Rodrigo Ballester : Comme je le disais, le phénomène est difficile à quantifier. Comment mesurer le nombre d’embarcations dissuadées de prendre le large, comment savoir exactement combien de migrants sont décédés en mer ? Mais encore une fois, malgré ces précautions, il serait absurde de nier qu’une politique migratoire laxiste favorise la migration illégale et vice-versa. Nier l’appel d’air car il ne serait pas totalement quantifiable est un raccourci qui ne tient pas la route. Donc, à mon avis, les chiffres dont vous parlez confirment, au moins en partie, que refuser le chantage des « ONGs » sauve des vies, surtout dans le cas de l’Italie dès lors que la majorité des départs ont lieu de Tunisie et de Libye.

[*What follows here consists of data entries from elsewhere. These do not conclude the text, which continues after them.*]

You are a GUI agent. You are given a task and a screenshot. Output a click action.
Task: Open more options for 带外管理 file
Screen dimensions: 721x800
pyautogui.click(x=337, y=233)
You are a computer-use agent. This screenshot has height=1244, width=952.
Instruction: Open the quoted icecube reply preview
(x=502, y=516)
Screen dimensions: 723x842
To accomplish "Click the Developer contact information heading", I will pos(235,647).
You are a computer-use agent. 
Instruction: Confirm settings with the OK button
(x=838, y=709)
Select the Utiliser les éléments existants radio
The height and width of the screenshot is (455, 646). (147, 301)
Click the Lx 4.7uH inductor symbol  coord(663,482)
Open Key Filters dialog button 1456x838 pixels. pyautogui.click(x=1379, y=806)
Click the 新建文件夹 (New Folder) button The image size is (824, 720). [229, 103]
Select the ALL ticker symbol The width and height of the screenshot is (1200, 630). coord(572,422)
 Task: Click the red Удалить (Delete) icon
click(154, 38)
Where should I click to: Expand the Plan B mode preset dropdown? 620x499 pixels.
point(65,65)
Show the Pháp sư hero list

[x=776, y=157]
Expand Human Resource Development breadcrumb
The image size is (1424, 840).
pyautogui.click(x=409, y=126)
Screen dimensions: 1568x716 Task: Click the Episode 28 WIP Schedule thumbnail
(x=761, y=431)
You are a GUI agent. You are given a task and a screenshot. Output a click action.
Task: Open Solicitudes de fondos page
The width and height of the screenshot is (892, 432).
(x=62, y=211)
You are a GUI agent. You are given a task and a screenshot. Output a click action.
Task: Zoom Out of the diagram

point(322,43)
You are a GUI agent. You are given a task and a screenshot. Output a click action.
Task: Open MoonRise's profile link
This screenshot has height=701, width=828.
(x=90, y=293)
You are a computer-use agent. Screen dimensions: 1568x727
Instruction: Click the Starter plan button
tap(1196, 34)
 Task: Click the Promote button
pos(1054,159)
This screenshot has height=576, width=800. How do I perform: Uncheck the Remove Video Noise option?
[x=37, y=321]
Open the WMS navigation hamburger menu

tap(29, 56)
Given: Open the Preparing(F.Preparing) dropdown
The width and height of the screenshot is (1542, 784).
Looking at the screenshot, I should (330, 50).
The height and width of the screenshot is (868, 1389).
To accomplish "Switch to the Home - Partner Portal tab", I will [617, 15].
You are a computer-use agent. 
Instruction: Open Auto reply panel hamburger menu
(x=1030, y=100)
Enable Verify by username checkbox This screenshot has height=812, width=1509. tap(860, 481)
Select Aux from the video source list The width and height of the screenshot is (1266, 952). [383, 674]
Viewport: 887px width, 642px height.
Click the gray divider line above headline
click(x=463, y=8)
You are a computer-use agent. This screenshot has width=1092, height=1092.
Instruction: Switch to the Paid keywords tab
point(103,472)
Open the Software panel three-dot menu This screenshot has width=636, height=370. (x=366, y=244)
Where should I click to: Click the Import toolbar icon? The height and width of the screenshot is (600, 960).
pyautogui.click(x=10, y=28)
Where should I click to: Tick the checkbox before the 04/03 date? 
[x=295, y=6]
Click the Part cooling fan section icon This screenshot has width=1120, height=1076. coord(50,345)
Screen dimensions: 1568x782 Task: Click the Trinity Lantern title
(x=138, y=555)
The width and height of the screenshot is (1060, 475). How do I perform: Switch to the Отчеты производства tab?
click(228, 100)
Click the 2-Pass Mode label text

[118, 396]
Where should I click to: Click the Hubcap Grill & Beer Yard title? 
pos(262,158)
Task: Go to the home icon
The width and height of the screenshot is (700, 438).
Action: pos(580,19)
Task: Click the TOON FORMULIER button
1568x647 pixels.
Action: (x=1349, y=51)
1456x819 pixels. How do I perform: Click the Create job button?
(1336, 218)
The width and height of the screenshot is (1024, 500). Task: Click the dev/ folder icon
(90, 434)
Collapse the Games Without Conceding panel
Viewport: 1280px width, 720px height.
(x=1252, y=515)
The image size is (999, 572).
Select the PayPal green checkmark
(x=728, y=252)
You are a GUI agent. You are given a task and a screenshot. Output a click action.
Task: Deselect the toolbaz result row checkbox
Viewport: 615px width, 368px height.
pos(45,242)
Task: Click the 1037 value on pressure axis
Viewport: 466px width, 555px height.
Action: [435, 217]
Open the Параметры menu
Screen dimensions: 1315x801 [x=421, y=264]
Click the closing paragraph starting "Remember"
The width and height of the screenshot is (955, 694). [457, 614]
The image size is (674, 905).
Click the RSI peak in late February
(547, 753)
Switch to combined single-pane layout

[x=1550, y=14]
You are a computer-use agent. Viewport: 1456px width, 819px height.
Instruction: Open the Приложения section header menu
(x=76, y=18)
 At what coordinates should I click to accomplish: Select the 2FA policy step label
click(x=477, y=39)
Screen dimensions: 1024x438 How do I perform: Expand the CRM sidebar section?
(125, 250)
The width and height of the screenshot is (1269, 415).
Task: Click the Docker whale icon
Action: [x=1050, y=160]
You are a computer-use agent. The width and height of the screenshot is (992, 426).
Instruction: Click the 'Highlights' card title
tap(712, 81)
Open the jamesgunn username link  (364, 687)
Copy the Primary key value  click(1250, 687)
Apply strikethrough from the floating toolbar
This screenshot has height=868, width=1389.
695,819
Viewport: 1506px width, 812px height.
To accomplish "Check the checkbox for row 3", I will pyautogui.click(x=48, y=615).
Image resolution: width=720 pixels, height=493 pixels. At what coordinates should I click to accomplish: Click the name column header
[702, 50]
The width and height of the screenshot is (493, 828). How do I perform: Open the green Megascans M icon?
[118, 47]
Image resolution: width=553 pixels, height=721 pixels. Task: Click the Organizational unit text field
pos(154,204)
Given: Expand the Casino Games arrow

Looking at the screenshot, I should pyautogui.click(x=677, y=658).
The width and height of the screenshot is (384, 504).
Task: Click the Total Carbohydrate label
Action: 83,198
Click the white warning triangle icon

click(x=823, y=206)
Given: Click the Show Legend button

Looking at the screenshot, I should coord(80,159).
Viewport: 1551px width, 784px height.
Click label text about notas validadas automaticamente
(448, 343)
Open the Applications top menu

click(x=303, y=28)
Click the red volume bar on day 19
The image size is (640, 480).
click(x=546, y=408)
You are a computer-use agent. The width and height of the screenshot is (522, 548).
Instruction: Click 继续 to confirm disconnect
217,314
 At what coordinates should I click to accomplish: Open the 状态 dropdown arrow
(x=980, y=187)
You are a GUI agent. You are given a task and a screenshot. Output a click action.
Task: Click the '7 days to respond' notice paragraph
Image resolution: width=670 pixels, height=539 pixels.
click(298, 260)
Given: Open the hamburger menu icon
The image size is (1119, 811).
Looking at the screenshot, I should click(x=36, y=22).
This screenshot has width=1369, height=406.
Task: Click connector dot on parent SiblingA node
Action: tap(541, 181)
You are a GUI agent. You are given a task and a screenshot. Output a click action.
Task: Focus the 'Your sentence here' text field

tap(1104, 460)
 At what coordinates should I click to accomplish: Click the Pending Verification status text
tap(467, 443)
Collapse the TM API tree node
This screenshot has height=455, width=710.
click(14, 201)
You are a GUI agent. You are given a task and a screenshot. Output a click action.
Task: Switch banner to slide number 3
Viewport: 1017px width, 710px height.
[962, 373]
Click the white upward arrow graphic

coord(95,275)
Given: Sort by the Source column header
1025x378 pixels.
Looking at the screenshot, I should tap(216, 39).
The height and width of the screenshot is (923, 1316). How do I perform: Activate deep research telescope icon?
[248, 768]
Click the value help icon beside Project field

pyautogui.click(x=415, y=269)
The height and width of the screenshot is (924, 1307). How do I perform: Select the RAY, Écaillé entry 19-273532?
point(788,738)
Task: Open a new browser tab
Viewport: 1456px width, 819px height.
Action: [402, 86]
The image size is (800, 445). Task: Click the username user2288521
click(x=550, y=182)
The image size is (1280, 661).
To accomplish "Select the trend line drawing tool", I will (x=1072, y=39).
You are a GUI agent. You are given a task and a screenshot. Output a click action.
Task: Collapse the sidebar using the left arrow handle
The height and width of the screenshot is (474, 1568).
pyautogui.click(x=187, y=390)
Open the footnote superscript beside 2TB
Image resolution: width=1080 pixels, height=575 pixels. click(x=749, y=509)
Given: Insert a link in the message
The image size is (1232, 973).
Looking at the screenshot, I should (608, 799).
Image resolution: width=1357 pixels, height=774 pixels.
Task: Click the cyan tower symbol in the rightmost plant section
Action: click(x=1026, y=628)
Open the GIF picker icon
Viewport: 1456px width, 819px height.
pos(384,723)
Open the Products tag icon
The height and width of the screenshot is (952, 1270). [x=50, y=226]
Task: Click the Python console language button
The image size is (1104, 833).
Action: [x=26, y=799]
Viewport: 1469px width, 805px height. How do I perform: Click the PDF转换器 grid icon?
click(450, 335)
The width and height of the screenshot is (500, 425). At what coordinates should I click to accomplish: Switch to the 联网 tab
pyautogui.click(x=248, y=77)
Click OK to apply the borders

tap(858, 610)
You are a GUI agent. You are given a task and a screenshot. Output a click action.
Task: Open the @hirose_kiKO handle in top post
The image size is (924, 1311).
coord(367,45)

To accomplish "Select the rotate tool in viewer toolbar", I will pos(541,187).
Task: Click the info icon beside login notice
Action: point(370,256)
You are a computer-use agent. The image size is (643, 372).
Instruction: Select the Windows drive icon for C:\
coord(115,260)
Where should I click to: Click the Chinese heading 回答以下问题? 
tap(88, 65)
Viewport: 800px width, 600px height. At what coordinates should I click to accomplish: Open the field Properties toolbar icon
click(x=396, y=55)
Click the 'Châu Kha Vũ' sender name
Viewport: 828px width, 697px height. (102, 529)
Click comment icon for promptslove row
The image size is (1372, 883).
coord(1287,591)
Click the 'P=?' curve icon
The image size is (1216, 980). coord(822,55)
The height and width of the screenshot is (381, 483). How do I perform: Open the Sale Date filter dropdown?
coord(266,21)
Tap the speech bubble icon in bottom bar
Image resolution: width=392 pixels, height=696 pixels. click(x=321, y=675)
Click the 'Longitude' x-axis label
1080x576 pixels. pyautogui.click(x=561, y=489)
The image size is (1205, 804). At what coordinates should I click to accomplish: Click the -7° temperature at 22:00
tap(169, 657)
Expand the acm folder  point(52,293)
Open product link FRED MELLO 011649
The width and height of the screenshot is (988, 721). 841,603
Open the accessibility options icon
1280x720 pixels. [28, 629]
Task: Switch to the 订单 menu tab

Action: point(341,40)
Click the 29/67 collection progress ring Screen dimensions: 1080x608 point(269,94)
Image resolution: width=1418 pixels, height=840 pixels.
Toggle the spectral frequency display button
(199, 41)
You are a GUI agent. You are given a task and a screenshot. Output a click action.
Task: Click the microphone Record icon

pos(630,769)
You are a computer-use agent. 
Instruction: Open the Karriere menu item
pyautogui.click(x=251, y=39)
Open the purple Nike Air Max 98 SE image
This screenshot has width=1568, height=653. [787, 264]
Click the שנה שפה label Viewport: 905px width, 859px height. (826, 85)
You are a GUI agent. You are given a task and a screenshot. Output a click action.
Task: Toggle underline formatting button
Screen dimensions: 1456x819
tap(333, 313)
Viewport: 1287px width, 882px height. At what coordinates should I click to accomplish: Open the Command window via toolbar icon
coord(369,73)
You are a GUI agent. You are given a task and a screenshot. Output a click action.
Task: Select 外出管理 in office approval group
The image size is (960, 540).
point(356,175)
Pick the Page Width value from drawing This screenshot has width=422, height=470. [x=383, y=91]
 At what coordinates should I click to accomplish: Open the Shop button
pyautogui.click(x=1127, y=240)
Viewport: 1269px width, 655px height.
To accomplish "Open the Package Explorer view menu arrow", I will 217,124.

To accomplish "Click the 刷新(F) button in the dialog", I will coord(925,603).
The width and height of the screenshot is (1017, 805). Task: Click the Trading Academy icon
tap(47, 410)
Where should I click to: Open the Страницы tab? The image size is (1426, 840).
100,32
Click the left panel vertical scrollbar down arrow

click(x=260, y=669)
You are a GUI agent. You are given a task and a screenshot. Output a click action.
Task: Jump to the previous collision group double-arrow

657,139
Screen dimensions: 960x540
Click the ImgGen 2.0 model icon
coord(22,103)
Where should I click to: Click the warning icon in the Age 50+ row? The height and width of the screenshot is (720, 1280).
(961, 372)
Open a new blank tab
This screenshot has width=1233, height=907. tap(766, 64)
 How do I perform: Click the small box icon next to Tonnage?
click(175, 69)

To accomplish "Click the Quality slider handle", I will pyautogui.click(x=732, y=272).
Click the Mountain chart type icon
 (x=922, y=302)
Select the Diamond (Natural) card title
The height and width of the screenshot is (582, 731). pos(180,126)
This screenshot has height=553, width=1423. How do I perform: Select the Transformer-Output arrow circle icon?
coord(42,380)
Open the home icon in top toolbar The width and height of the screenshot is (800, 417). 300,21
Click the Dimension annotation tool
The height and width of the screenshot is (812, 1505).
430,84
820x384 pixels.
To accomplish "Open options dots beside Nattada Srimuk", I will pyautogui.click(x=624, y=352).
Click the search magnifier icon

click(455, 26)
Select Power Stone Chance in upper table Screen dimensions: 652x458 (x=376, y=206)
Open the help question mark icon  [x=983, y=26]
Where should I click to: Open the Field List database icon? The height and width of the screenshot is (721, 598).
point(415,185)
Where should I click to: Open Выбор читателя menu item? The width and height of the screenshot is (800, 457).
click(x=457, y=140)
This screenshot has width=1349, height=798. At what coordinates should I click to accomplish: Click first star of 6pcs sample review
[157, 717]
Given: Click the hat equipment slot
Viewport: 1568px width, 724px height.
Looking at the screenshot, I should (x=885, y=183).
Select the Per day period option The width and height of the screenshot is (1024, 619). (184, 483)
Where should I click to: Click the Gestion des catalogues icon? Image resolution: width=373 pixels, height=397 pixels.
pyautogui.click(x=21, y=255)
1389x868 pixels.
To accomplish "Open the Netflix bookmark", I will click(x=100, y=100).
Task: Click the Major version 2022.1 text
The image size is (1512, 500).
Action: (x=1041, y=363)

N’oublions pas non plus l’ampleur du phénomène : selon l’UE, depuis 2015, 22.000 vies seraient à déplorer alors que Frontex aurait effectué 610.000 sauvetages. Par ailleurs, 90% des migrants illégaux font appel aux passeurs et trafiquants pour atteindre l’Europe, un « business » de plusieurs milliards d’euros, et d’approximativement 200 millions rien que sur les routes qui traversent la Méditerranée. Donc, soyons sincères, si les ONGs n’étaient pas en mesure de patrouiller et que les migrants étaient sauvés en mer et rapatriés dans le port le plus sûr sur le continent africain, ces chiffres seraient-ils aussi élevés ?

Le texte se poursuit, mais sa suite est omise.